__TEXT__.
****

FDR, on the other hand, is very clear-cut. He committed crimes against innocent US citizens on a scale that would make GWB swoon.

"in the paleolibertarian worldview."

I'm not familiar with your neologism, here. What do you define as a "paleolibertarian"?

-jcr

By John C. Randolph (not verified) on 11 Oct 2007 #permalink

colugo, "a favorable view of what they tend to characterize as the anti-imperialist resistance aspects of militant Islamists. Of course this does not constitute an endorsement of the theology of these groups."

That is not the case of Israel's supporters, overwhelmingly endorse its theology. In Germany during Israel's invasion of Lebanon, Bush said the Israel had "the right to defend itself". Congress voted a resolution saying that it supported Israel's "right to defend itself". Ole John Bolton said Israel acted in "self-defense". It is always the same mantra. They don't even try to make an argument anymore. It is understood that Israel is always right.

****

__DATA EXTRACT__.

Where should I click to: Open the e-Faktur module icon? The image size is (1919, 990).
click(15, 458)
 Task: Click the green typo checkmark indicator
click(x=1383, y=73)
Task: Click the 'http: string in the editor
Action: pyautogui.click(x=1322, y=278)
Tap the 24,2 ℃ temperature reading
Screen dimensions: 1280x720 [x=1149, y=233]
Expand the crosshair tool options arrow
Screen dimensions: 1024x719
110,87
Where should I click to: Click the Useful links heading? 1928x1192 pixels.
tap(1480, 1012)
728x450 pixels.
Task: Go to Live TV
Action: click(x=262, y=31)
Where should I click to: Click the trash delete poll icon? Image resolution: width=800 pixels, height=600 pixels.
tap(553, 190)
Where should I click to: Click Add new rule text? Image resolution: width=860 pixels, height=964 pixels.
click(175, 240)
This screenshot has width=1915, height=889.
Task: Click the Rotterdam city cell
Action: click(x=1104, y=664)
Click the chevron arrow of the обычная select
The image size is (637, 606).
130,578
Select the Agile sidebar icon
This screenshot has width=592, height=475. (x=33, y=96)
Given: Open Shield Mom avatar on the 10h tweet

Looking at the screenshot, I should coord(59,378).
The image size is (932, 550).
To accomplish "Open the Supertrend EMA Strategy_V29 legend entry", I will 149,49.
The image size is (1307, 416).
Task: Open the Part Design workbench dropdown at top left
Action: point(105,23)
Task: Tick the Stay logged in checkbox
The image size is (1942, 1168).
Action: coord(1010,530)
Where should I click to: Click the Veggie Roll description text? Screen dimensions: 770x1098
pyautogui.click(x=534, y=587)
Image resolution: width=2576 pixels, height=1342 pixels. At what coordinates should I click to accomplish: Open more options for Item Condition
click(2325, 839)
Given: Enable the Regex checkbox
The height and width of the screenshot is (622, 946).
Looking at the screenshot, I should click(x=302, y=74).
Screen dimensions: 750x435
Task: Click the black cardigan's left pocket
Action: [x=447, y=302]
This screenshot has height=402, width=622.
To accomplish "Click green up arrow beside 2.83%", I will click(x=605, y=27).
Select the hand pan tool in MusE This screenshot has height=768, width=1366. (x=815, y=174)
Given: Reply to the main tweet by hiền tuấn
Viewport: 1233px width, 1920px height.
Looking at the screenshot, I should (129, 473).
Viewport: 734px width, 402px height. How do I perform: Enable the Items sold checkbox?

****

__GOALS__.
• A. Please copy the listing word for word, beginning at its first line and stopping after the line that contains "will click(x=605, y=27).".
• B. Write the next part of the comment thread about FDR and Israel's supporters, picking up after its final sentence.

__ANSWERS PROVIDED__.
• A.
Where should I click to: Open the e-Faktur module icon? The image size is (1919, 990).
click(15, 458)
 Task: Click the green typo checkmark indicator
click(x=1383, y=73)
Task: Click the 'http: string in the editor
Action: pyautogui.click(x=1322, y=278)
Tap the 24,2 ℃ temperature reading
Screen dimensions: 1280x720 [x=1149, y=233]
Expand the crosshair tool options arrow
Screen dimensions: 1024x719
110,87
Where should I click to: Click the Useful links heading? 1928x1192 pixels.
tap(1480, 1012)
728x450 pixels.
Task: Go to Live TV
Action: click(x=262, y=31)
Where should I click to: Click the trash delete poll icon? Image resolution: width=800 pixels, height=600 pixels.
tap(553, 190)
Where should I click to: Click Add new rule text? Image resolution: width=860 pixels, height=964 pixels.
click(175, 240)
This screenshot has width=1915, height=889.
Task: Click the Rotterdam city cell
Action: click(x=1104, y=664)
Click the chevron arrow of the обычная select
The image size is (637, 606).
130,578
Select the Agile sidebar icon
This screenshot has width=592, height=475. (x=33, y=96)
Given: Open Shield Mom avatar on the 10h tweet

Looking at the screenshot, I should coord(59,378).
The image size is (932, 550).
To accomplish "Open the Supertrend EMA Strategy_V29 legend entry", I will 149,49.
The image size is (1307, 416).
Task: Open the Part Design workbench dropdown at top left
Action: point(105,23)
Task: Tick the Stay logged in checkbox
The image size is (1942, 1168).
Action: coord(1010,530)
Where should I click to: Click the Veggie Roll description text? Screen dimensions: 770x1098
pyautogui.click(x=534, y=587)
Image resolution: width=2576 pixels, height=1342 pixels. At what coordinates should I click to accomplish: Open more options for Item Condition
click(2325, 839)
Given: Enable the Regex checkbox
The height and width of the screenshot is (622, 946).
Looking at the screenshot, I should click(x=302, y=74).
Screen dimensions: 750x435
Task: Click the black cardigan's left pocket
Action: [x=447, y=302]
This screenshot has height=402, width=622.
To accomplish "Click green up arrow beside 2.83%", I will click(x=605, y=27).

• B.
In addition, towards the end of the invasion, Bush supplied Israel with "precision" bombs and cluster bombs. Direct support for war crimes.

"The Lebanon War of 2006 between Israel and Hezbollah lasted 34 days, and according to veteran war correspondent Scott Anderson, author of Double Blind, was noteworthy for its "sheer senselessness."

http://www.alternet.org/story/63908/

But sheer senselessness has never deterred Bush and congress.

Sally #133:

So far no one has shown me where Jesus calls for Christians to do evil.

Remember your post #86? Response #104?

Hm. Dishonest, forgetful or stupid?

By John Morales (not verified) on 11 Oct 2007 #permalink

#61, #142

Bernarda, about 700 people have been killed in the war against Hisbollah (wich was fought after an one sided Israeli retreat from southern Lebanon, followed by five years of bombardment by Hisbollah rockest without an Israeli reaction), an unaccounted number of them were Hisbilloah combatants. What about traffic deaths in this case? Or the natural risks that come with being a soldier, militiamen or racketeer (to avoid the nasty words Quisling, collaborationist or traitor - Hisbollah supported the Syrian occupation of Lebanon, and is still in Syrian pay)?

More than 2000 people were killed in 9-11, almost all of them innocent civilians. I smell a double standard.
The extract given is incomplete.